Cela fait quinze ans que je vis dans une des plus petites maisons de St Julien, face à la maison de retraite, une des plus grandes et des plus impo- santes. Quinze ans que je cohabite avec la vie d’en face, une vie qui est constamment présente à travers mes fenêtres, les unes empilées sur les autres comme dans une tour, pouvant voir et être vu.

Un lien insaisissable s’est tissé dans l’invisible au fil des années et j’imagine que nos simples et constants signes de vie renvoyés inconsciemment et reçus comme on reçoit un sourire, comptent : du linge qui danse sur le vent, des fleurs à nouveau au balcon, un infirmier ouvrant les fenêtres d’une chambre pour laisser entrer le soleil, la visite inattendue d’un étranger.

Petit à petit, sans me rendre compte, je rentre dans le paysage et attends d’accueillir le constant va et vient qui anime l’espace entre les deux côtés de la rue tous les jours et toutes les nuits. Les éléments de ce paysage sonore se parlent comme les oiseaux de printemps en construisant des nids, allant d’arbre en arbre.

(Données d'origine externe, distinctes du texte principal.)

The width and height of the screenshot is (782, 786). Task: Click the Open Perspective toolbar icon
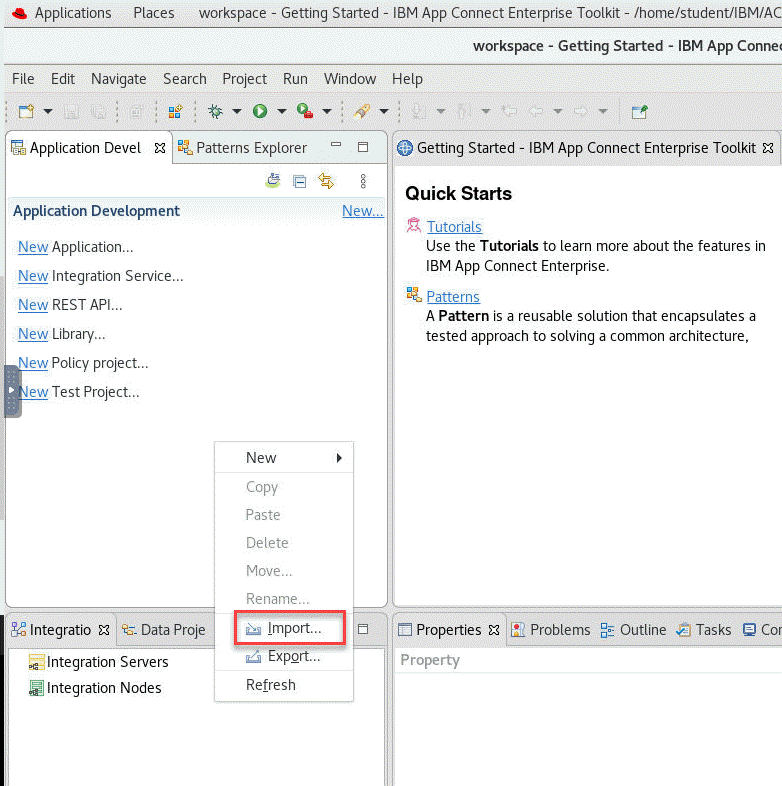pyautogui.click(x=639, y=112)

Nous construisons des habitudes banales, mais ces mœurs deviennent le rythme de base qui fait la trame invisible de nos vies quotidiennes toujours dans l’étrange. Il y a une silencieuse rencontre à travers la transparence des vitres, de vies qui se déroulent à proximité, sans jamais se toucher.

Une lumière, la nuit veille, pâle ivoire, comme la flamme tamisée au cœur de l’église, scintillant jour et nuit, offrant sa présence constante, un symbole de vie qui ne s’éteint jamais pris dans sa dimension collective.

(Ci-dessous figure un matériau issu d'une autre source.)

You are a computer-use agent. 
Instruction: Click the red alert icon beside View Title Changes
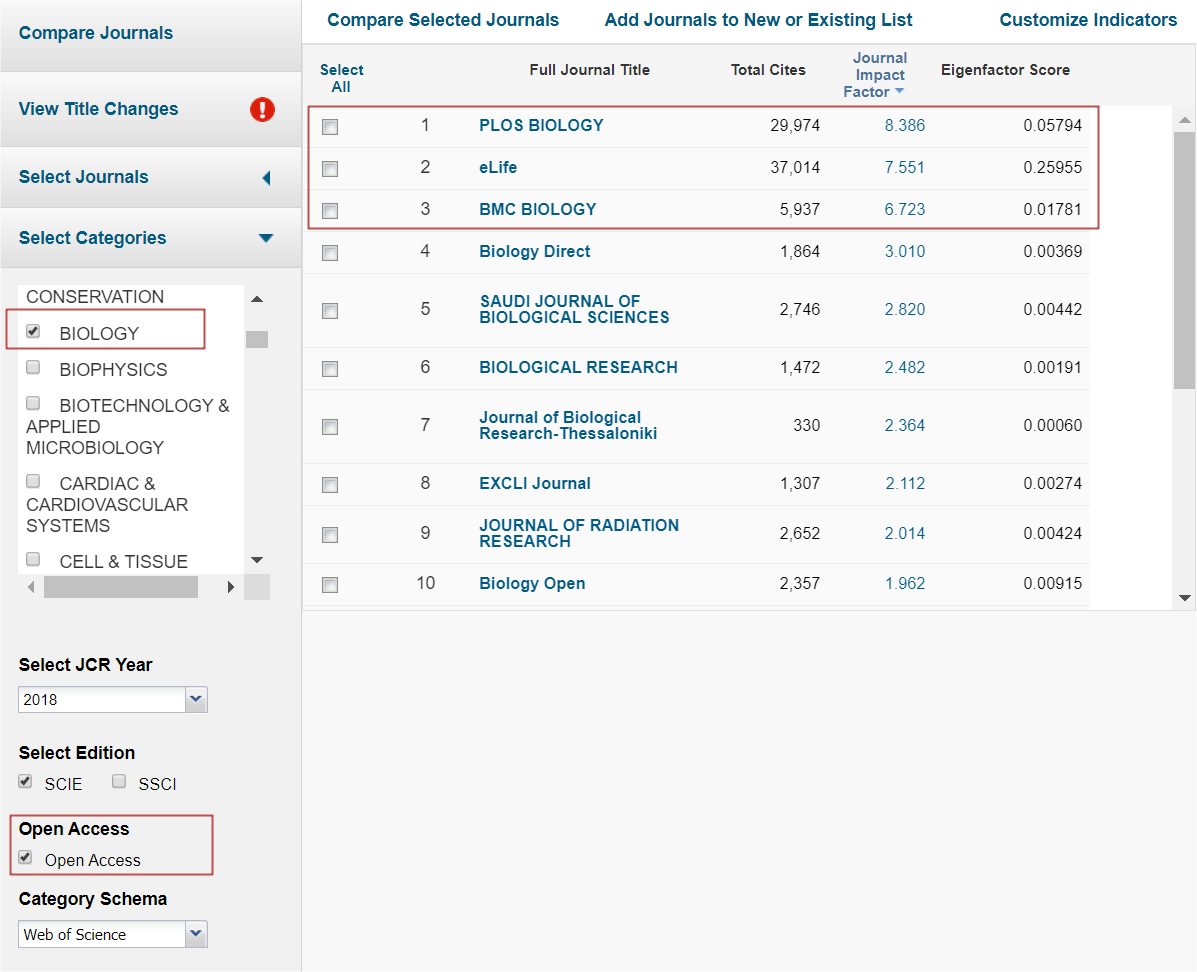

Une lumière (seule) s’éteint, mais il y en a toujours d’autres qui brillent, pour que, vu
de loin, il n’y ait pas de baisse perceptible de l’intensité. Cette lumière m’attend chaque nuit et traverse, perce le noir épais pour arriver jusqu’ici.

Avec la lune, elle se pose, repose ses longues ombres blanches, sur ma peau, les draps de mon lit, mon délicieux manque de sommeil. Elle laisse pénétrer des notions d’éternité

en moi, en douceur nocturne, me rappelant encore qu’une nuit morte de ses jours, est toutefois remplie de vies qui passent, et se renouvellera à l’aube.

La vie, ici, passe, comme les anges passent.

Nous partageons nos histoires par ces signaux de vie, la nuit, toujours vus d’en face. Nous sommes liés malgré l’invisible rencontre, comme tant de fils de soie qui ont autrefois tissé les êtres ensemble, passés dans maintes mains, se filaient à travers tant de doigts habiles.

Nous nous reflétons, et renvoyons le miroir de notre vécu qui laissant apparaitre l’invisible jeunesse enfuie, se cache dans les traits de la vieillesse, gardienne de ce temps perdu.

A travers la rue, l’imaginaire prend place, un carré de ciel, voluptueux bleu, s’ouvre comme des rêves qui pèsent moins que rien, et nous emporte jusqu’à la ligne de disparition de l’horizon.